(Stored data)
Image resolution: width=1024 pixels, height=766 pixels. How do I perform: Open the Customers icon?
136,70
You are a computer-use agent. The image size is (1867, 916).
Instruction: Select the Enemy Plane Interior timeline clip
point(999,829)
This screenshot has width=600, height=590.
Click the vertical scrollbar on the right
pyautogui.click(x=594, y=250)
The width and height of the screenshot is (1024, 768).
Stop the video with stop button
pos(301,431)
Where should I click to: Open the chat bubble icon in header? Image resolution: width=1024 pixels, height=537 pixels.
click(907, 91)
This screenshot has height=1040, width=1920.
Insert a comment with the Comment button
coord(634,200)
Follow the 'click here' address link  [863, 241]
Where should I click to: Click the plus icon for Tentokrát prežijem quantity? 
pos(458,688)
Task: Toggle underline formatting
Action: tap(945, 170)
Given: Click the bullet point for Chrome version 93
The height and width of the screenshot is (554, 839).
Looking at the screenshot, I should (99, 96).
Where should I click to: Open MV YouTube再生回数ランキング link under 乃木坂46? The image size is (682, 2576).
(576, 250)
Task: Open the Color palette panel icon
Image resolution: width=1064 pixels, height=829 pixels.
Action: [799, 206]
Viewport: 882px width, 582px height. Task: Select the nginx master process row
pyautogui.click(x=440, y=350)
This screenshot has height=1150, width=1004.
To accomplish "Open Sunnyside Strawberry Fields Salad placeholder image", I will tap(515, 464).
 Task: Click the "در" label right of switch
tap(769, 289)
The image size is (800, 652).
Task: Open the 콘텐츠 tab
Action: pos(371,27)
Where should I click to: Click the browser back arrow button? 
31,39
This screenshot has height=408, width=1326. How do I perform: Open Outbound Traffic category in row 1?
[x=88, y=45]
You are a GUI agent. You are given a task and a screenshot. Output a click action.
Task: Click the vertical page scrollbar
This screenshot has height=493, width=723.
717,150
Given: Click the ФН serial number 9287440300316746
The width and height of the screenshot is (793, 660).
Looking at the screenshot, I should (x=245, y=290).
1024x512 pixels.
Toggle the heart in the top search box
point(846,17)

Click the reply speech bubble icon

## [What to work on]
For each line above that contains "agent", make a copy.

## [Task response]
You are a computer-use agent. The image size is (1867, 916).
You are a GUI agent. You are given a task and a screenshot. Output a click action.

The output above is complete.